▶ **Work order**
Using the records below, transcribe exactly only the lines from the one with "Choose Blank down" through the end, both included, and drop every picture.

▶ **Stored data**
========

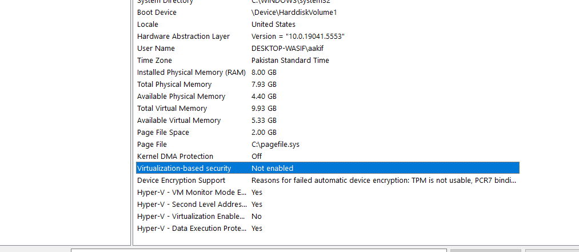
Task: Highlight the Time Zone row
Action: (154, 61)
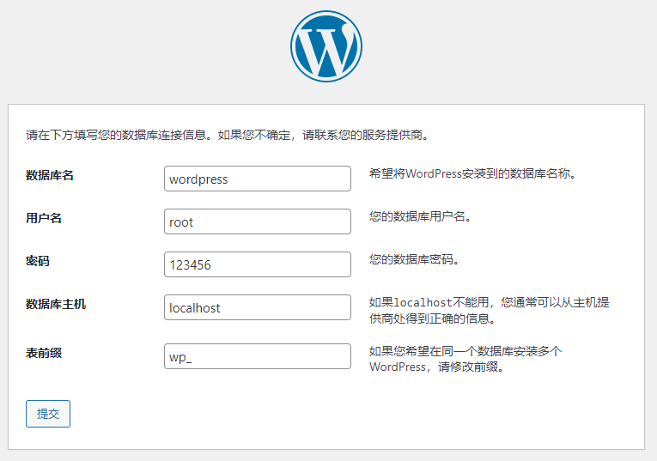657x461 pixels.
Task: Focus the 表前缀 field containing wp_
Action: click(257, 356)
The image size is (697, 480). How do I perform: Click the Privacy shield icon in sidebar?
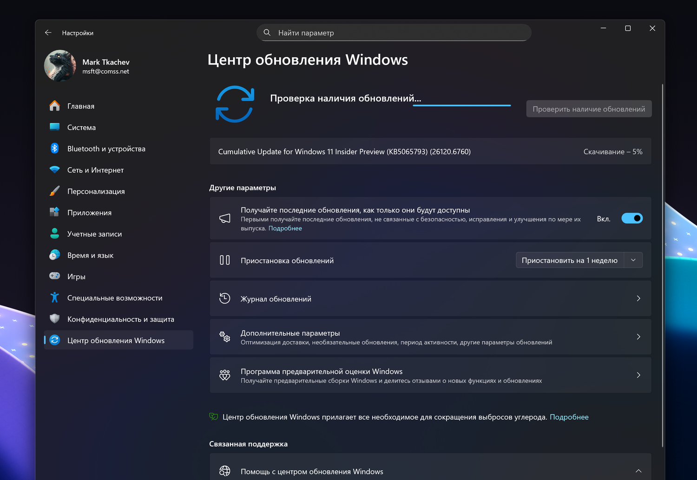(54, 319)
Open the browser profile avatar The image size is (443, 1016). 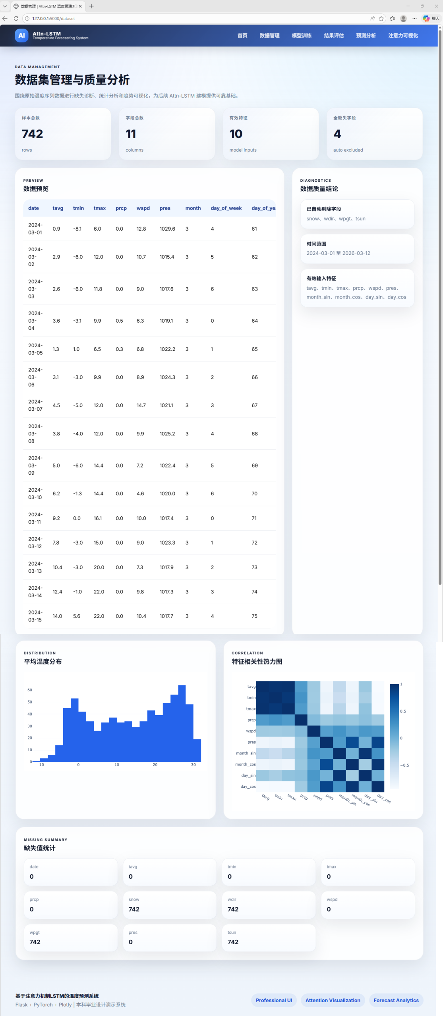(403, 18)
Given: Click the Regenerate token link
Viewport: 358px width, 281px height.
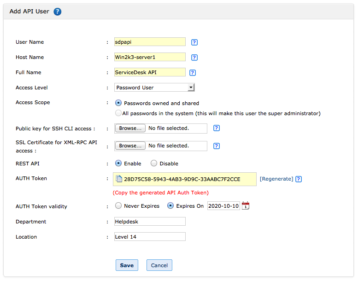Looking at the screenshot, I should coord(276,179).
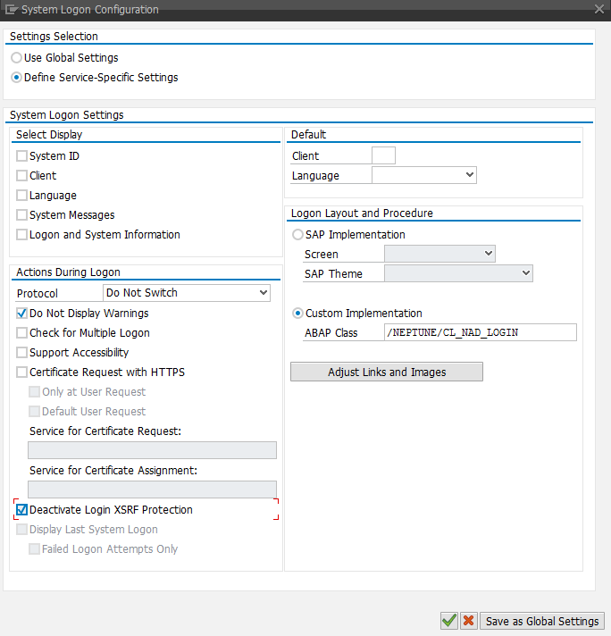This screenshot has height=636, width=611.
Task: Click the ABAP Class text field
Action: click(x=479, y=333)
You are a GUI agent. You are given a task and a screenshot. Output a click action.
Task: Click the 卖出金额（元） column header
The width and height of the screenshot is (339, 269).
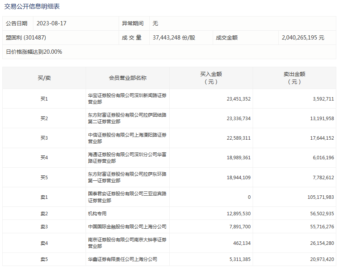[x=294, y=78]
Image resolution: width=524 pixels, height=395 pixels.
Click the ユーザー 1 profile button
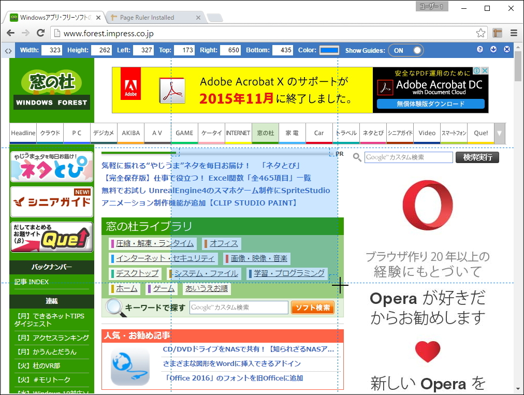[432, 8]
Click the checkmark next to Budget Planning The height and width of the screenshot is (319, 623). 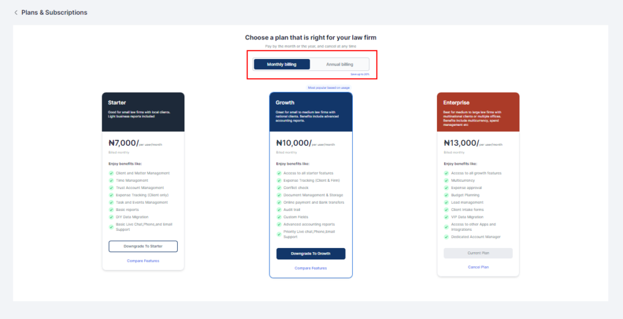pyautogui.click(x=446, y=195)
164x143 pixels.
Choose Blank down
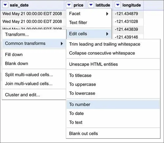click(x=34, y=64)
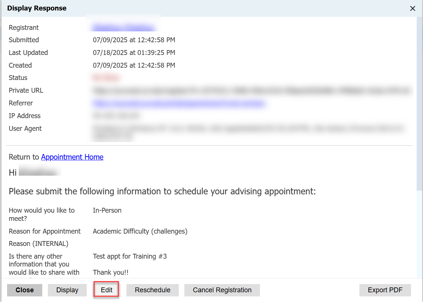Choose Reschedule for this appointment

[x=153, y=290]
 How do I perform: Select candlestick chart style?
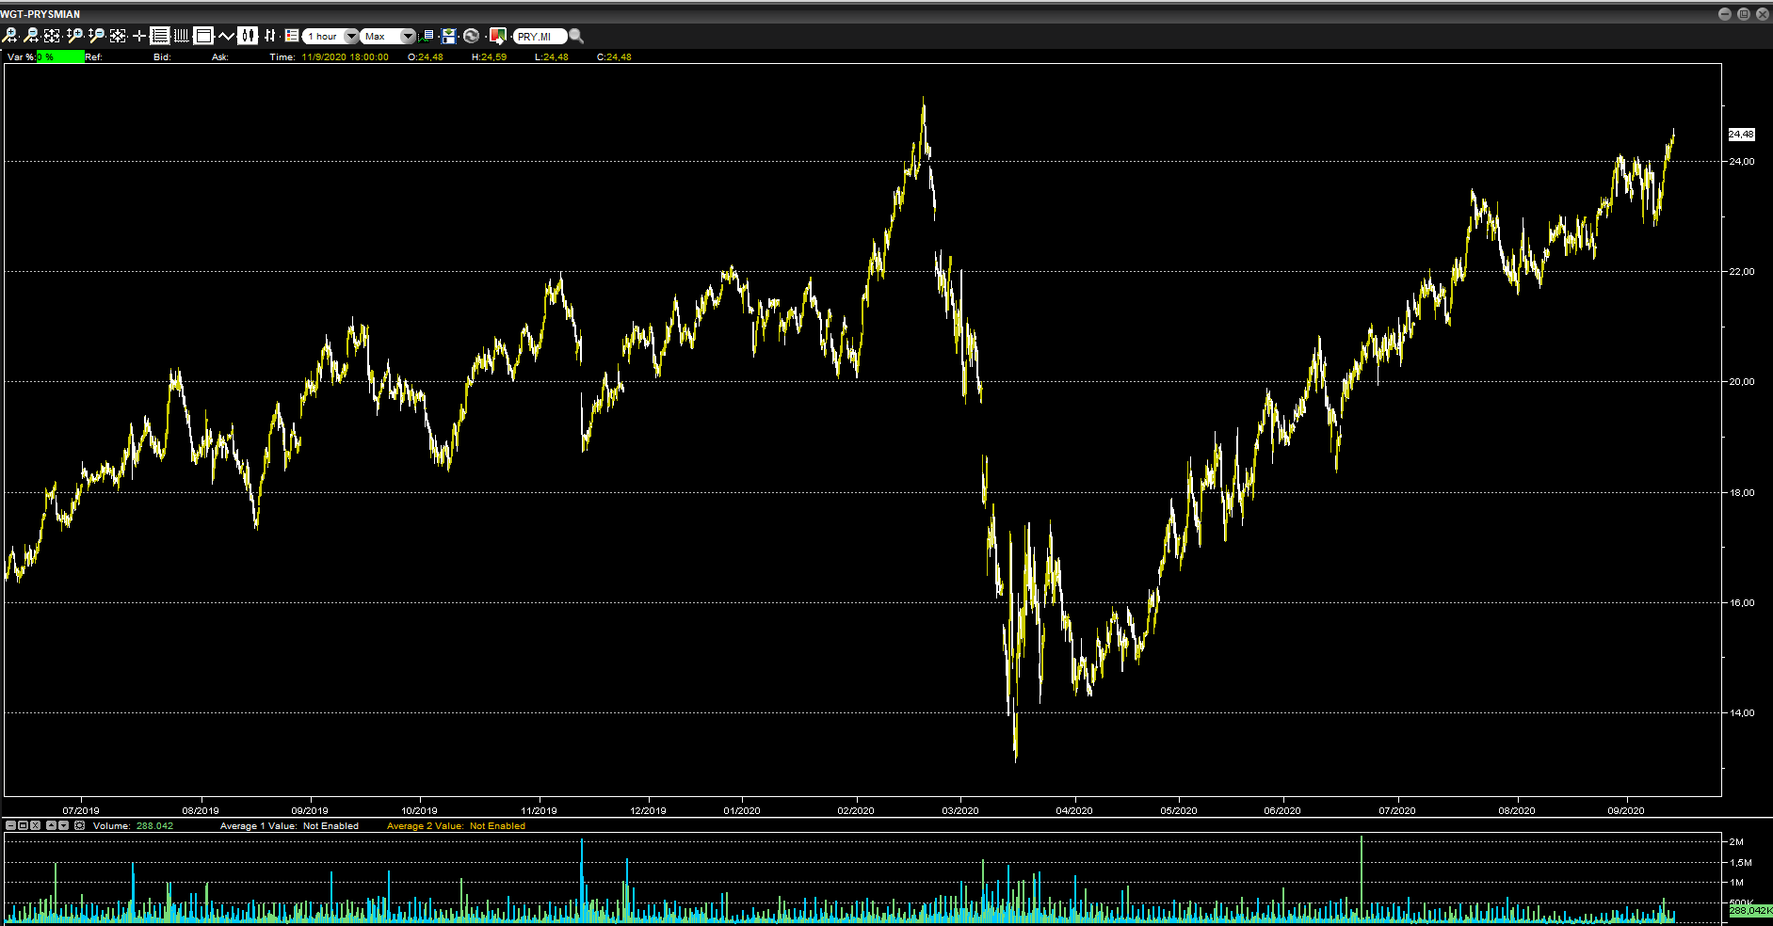248,36
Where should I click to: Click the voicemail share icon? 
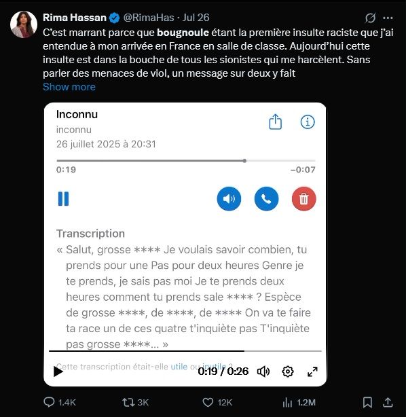point(275,122)
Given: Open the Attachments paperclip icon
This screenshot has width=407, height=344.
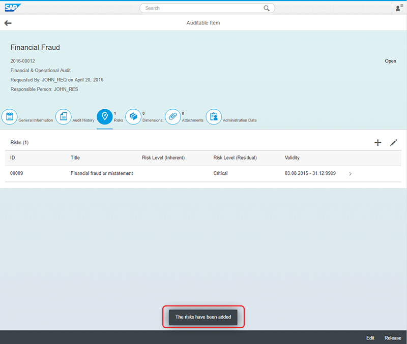Looking at the screenshot, I should [173, 117].
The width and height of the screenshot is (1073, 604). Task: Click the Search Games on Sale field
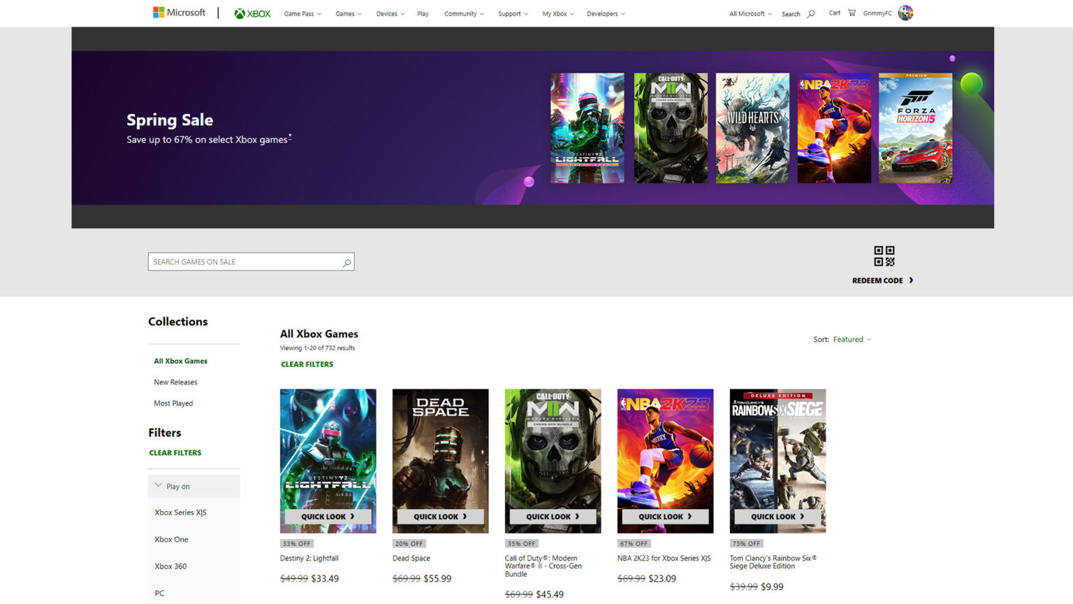pos(244,262)
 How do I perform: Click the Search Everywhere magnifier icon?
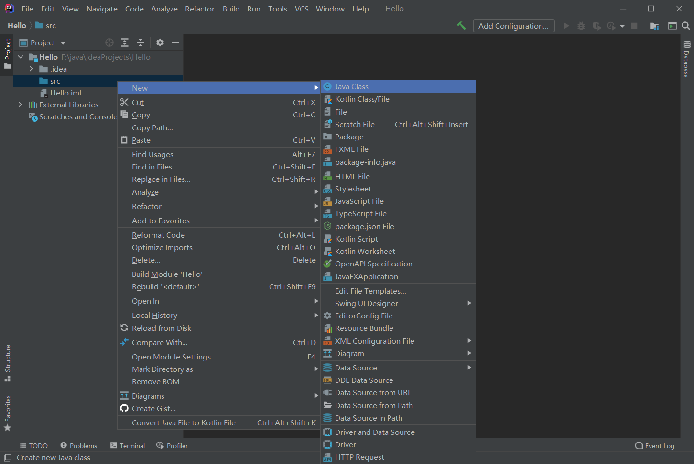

========

▶ **Response area**
Choose Blank down
click(x=34, y=64)
Choose Reschedule for this appointment

[x=153, y=290]
 How do I perform: Select candlestick chart style?
248,36
Where should I click to: Click the voicemail share icon? 
point(275,122)
Given: Open the Attachments paperclip icon
This screenshot has width=407, height=344.
Looking at the screenshot, I should [173, 117].
The width and height of the screenshot is (1073, 604). Task: Click the Search Games on Sale field
pos(244,262)
 How do I perform: Click the Search Everywhere magnifier icon?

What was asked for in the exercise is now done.